In the media

Improving the Customer Experience in the Utilities Industry

By Marc Tritschler

Harvard Business Review

26 April 2021

PA Consulting’s utilities expert, Marc Tritschler, discusses how utility companies can develop a customer-centric culture by leveraging data more effectively.

The report analyses how providers of water, electricity, and gas have long lagged behind other industries in delighting customers, owing largely to monopolistic roots, cultures, and processes that did not need to focus on offering a compelling customer experience (CX). However, increasing competitive, regulatory, and stakeholder pressures and rising customer expectations are changing these traditional models, leading utilities to prioritize CX in ways they never have before.

While a customer-centric approach is becoming critical across all industries, utilities find their traditional siloed operating structure to be particularly out of step in a digital age. Changing customer demands and expectations, intensified by a forced migration to digital experiences and remote work because of the Covid-19 pandemic, are making that discrepancy even more apparent.

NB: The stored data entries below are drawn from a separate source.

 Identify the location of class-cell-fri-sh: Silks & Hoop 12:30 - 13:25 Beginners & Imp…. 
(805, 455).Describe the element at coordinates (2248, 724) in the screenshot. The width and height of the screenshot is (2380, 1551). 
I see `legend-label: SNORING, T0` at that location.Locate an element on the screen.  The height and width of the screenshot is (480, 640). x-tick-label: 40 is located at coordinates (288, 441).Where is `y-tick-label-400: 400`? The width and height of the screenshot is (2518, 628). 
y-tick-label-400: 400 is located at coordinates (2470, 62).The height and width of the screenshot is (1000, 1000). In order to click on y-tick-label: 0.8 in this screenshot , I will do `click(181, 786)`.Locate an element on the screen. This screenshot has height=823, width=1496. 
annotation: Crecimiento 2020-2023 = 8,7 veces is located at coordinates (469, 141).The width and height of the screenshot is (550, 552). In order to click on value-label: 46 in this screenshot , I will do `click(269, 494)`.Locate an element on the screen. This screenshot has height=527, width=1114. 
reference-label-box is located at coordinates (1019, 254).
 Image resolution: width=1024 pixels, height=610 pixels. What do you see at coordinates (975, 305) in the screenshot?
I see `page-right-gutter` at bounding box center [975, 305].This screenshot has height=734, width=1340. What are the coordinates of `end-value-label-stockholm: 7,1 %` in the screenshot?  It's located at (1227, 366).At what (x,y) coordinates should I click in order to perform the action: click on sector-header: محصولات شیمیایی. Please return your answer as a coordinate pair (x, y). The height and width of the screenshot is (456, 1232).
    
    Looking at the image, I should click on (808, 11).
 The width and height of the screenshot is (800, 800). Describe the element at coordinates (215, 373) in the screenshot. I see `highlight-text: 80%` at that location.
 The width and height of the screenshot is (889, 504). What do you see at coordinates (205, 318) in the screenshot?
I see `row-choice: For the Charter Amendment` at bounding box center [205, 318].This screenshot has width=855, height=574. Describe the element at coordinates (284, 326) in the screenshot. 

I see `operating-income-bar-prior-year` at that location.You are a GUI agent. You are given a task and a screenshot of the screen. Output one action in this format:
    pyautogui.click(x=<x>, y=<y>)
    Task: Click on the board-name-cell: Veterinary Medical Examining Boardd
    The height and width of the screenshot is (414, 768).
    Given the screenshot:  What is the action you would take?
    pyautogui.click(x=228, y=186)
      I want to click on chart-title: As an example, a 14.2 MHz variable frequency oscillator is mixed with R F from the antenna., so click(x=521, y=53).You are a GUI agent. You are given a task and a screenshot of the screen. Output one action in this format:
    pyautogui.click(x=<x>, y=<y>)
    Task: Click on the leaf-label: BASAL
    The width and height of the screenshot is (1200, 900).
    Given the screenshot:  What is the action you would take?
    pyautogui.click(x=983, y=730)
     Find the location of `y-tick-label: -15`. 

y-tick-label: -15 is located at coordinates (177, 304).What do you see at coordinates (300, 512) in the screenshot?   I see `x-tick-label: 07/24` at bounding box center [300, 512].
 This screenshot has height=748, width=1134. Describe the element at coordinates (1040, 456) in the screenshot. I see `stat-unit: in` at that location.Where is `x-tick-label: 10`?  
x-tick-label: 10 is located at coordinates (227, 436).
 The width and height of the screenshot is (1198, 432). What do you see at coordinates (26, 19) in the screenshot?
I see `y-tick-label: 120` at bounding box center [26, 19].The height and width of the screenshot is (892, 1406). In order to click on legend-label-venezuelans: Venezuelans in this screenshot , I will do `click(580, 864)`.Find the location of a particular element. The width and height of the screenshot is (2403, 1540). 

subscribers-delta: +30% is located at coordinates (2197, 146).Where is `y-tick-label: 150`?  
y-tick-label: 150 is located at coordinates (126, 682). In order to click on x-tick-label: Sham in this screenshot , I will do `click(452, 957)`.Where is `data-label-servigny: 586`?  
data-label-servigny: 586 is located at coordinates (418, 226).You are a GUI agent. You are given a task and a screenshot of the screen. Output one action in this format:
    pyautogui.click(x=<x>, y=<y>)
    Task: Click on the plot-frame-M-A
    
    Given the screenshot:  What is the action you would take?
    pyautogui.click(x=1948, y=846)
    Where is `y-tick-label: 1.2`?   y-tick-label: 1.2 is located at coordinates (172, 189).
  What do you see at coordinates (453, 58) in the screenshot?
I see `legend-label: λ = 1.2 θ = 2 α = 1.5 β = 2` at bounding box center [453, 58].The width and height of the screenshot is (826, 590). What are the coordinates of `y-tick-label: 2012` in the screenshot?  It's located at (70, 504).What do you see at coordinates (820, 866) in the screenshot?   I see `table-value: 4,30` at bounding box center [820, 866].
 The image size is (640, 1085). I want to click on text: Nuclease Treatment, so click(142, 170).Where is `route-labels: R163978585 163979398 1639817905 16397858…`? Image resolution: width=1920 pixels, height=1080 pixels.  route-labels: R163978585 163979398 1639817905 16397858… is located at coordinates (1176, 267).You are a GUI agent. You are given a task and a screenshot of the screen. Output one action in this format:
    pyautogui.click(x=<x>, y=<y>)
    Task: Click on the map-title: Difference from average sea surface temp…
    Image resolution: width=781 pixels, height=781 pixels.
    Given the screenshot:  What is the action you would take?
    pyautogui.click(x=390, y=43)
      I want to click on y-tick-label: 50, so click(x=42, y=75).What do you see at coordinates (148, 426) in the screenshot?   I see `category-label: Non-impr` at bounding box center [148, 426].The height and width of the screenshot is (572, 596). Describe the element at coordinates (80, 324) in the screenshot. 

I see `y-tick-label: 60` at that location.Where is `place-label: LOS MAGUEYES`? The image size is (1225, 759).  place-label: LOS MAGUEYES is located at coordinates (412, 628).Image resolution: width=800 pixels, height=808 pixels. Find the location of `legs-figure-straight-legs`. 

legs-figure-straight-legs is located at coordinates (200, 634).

The types of disconnects, such as various utility departments not sharing customer data effectively, are common throughout the utility ecosystem. Marc says: “If a customer makes an appointment for a field technician to clear out a sewer blockage, they often can’t go to a website later to make a change in the time if they need a different appointment. They have to call the utility provider on the phone again and repeat a lot of information because the agent may not have access to the detailed case and appointment data. By modern standards, that’s not good enough.”

Marc cites one recent example of poor data impairing CX: When a friend moved into a new house and received a £400 water bill for the first month—an obvious error—the utility’s customer service agent could not sort the situation out and instead recommended the customer pay the full bill, which the utility would eventually refund.

He adds: “For a utility to think it’s acceptable for a call agent to say something like that to a customer is beyond belief. However, the utility was so constrained by its current processes that this was the only approach the agent felt that they could offer the customer. That is definitely not being customer-centric. In some places, utilities still feel they need to make customers conform to their processes, instead of understanding what the customer wants and shaping the processes around the customer expectations.”

Stakeholders around the world are seeing that a growing number of options for customers heightens the need for better CX. In the various regions of the U.K., customers cannot choose their household water service; one geographic monopoly provides the water. This arrangement might pose the risk of the monopoly water provider giving short shrift to CX because customers have no other options.

But even here, providers are getting motivated to focus on CX. Marc says: “Regulators are driving hard for water companies to improve the customer experience.” The British water regulator recently reinforced its CX metrics to have a significant impact on financial rewards—or penalties—to which the companies will be subject. “They cannot recover these penalties through customer charges, so there is real money at stake,” he adds.

CX is complex and nuanced. Marc sees the ability of utilities to provide information back to the customers as a fine line: People want insights and valuable advice, but they don’t necessarily want to wade through every piece of data about their energy usage. Even as utilities introduce smart-metering information in the U.K., Marc says: “The information has to be packaged in such a way that people will want to engage with it.” Customers may be able to access their data from a display on a device in their home, but if that data is not viewable on a mobile device or offered as a download, there may be less take-up and, critically, less behavior change as a result. “It’s not just about provisioning the data to the customer,” he adds. “You can democratize data to the customer, but they won’t use the data if you don’t take the customer experience into account.”